The guidelines also say, in what will be viewed as a significant diplomatic victory for Madrid: “After the United Kingdom leaves the Union, no agreement between the EU and the UK may apply to the territory of Gibraltar without the agreement between the Kingdom of Spain and the UK.”
That means issues relating to the territory will have to be solved bilaterally between Britain and Spain, and will likely become a contentious point throughout the two-year Brexit talks.
The clause has taken British officials by surprise, the Telegraph says. One told the newspaper it is “absolutely unacceptable” and gives Spain too much power over the future of the territory.
“One really wonders why the EU has thought it sensible to put in something that’s a bilateral issue between Spain and the UK,” they said.
Gibraltar, situated on Spain’s southern tip, has been in British hands for more than 300 years. Known to its 30,000 residents as ‘The Rock, the territory remains a major source of diplomatic tension.
Residents there voted 96 percent in favor of remaining within the EU last June.
Spain has already hinted it would block any agreement on airline landing rights after Brexit, with one diplomat telling the Financial Times a deal “cannot apply to their airport of Gibraltar.”
The Vice Chair of the All-Party Parliamentary Group for Gibraltar, Andrew Rosindell, told the Telegraph that “An agreement without including Gibraltar means there can be no agreement.
“British people must and will stand together, we cannot be bullied by Spain, any agreement must apply equally to the whole British family and that includes Gibraltar.
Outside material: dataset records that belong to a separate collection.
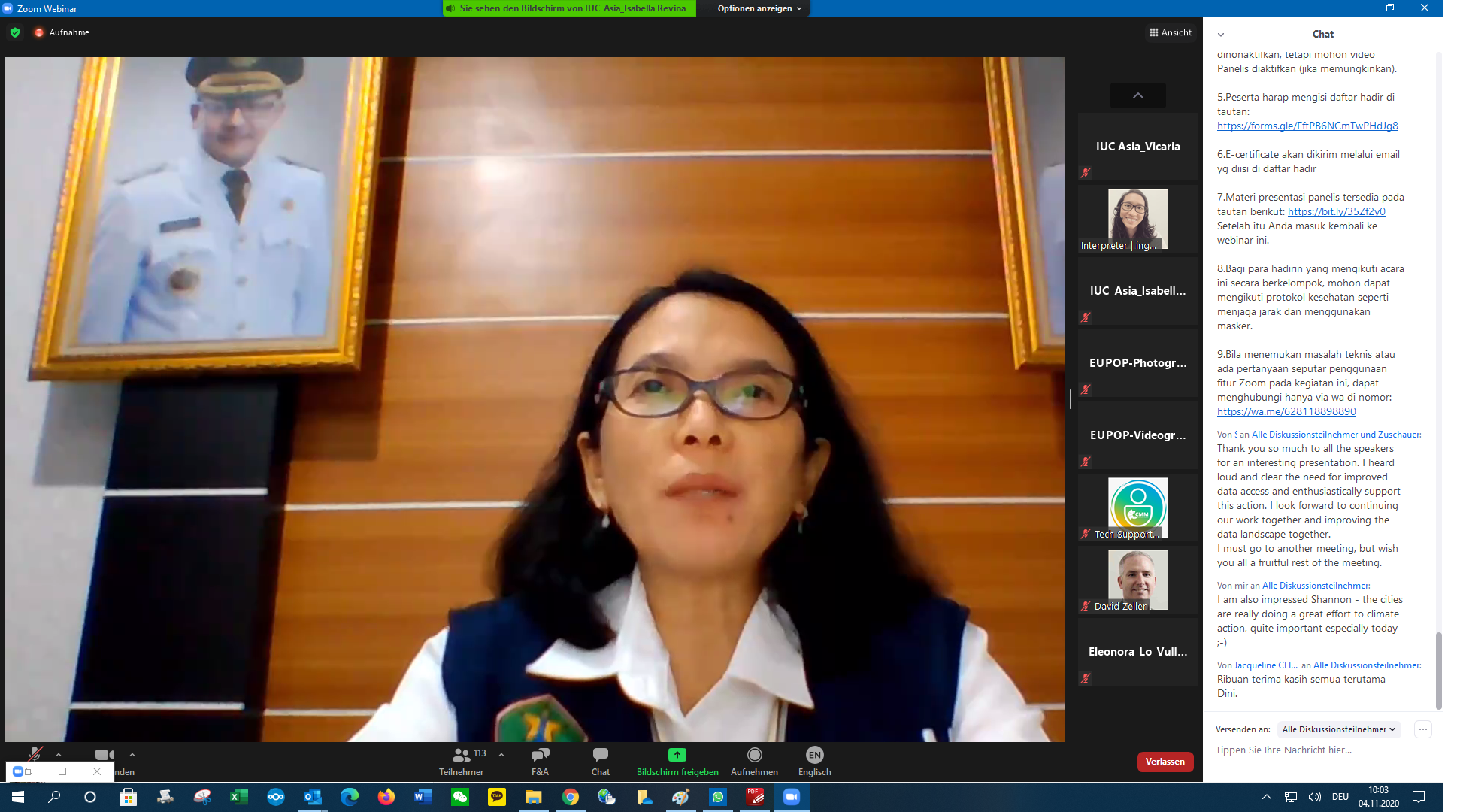Open Alle Diskussionsteilnehmer recipient dropdown

1338,729
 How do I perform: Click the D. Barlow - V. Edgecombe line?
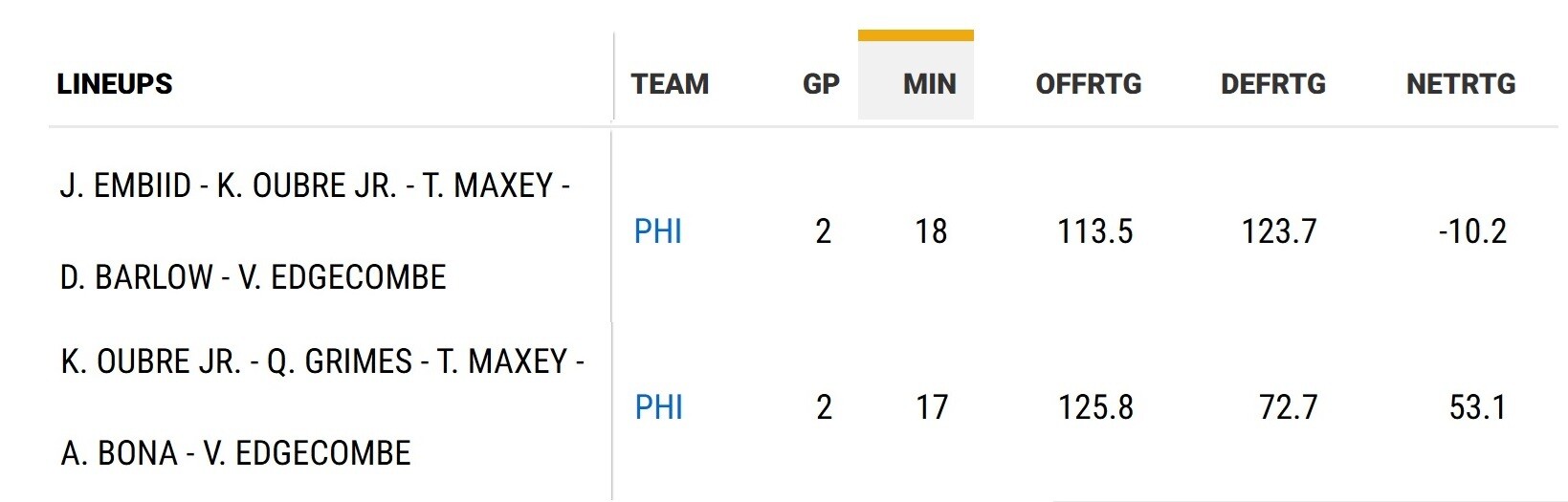254,277
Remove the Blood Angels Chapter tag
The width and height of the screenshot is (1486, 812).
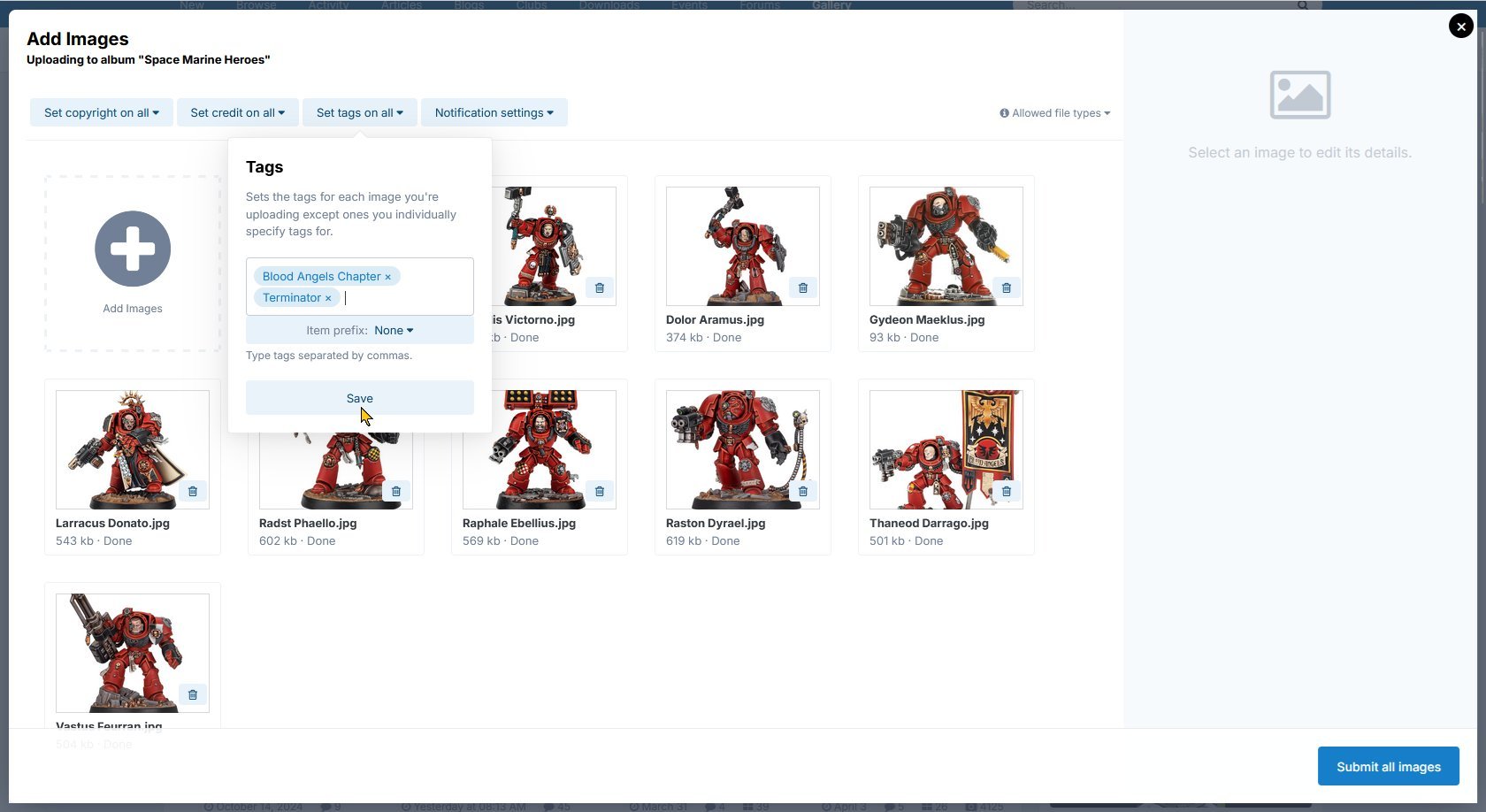click(x=387, y=277)
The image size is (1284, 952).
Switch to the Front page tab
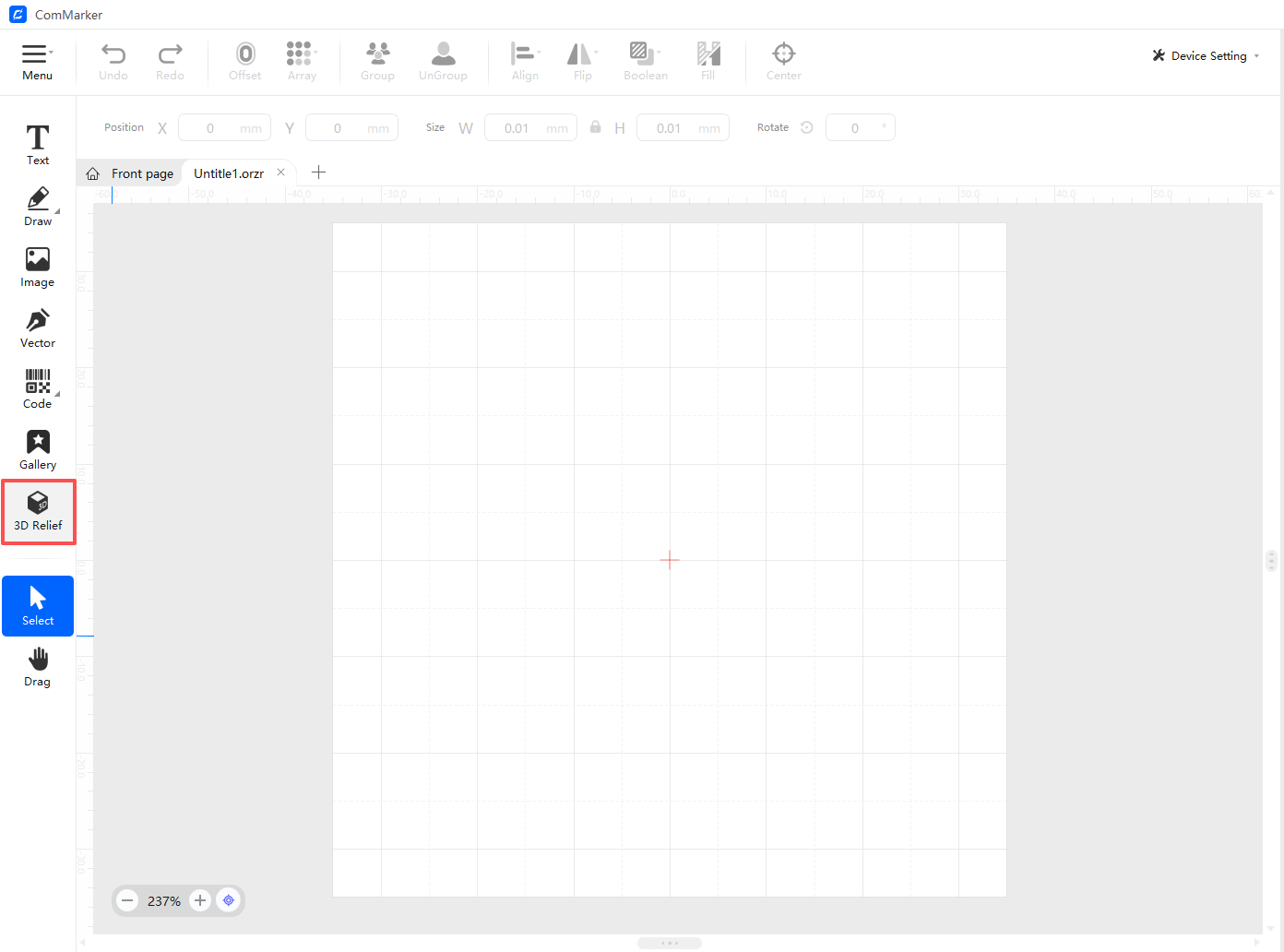130,173
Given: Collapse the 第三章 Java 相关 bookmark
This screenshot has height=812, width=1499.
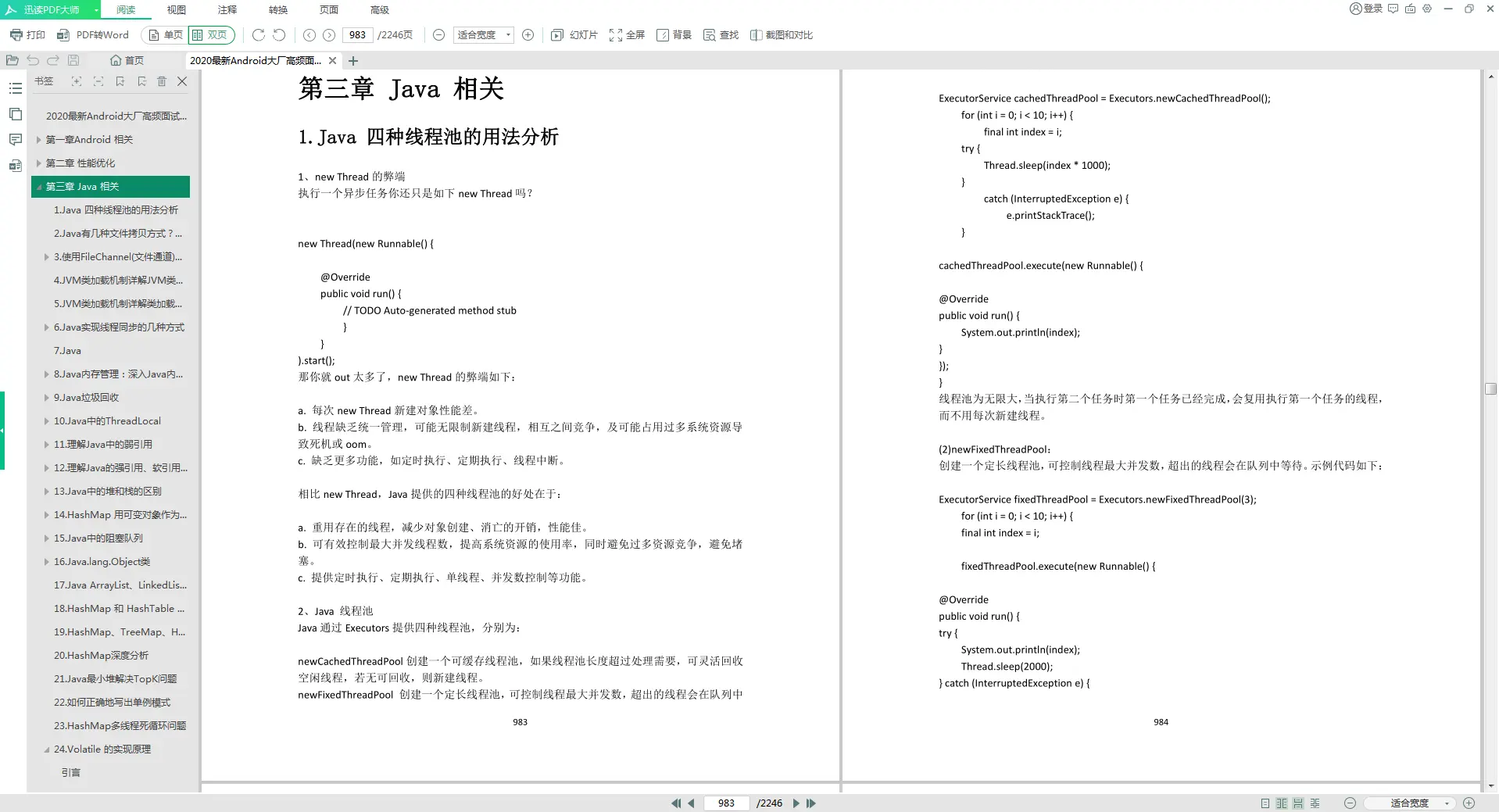Looking at the screenshot, I should click(x=37, y=187).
There can be no compromise on this.”
Gibraltar’s chief minister has warned the peninsular should not be used by Spain as a bargaining chip for the Brexit negotiations.
“There is absolutely no chance that Gibraltar is going to be bartering its British sovereignty, in exchange for continued access to the European Single Market or any one of the other advantages we enjoy as members of the European Union,” Fabian Picardo said in New York last October.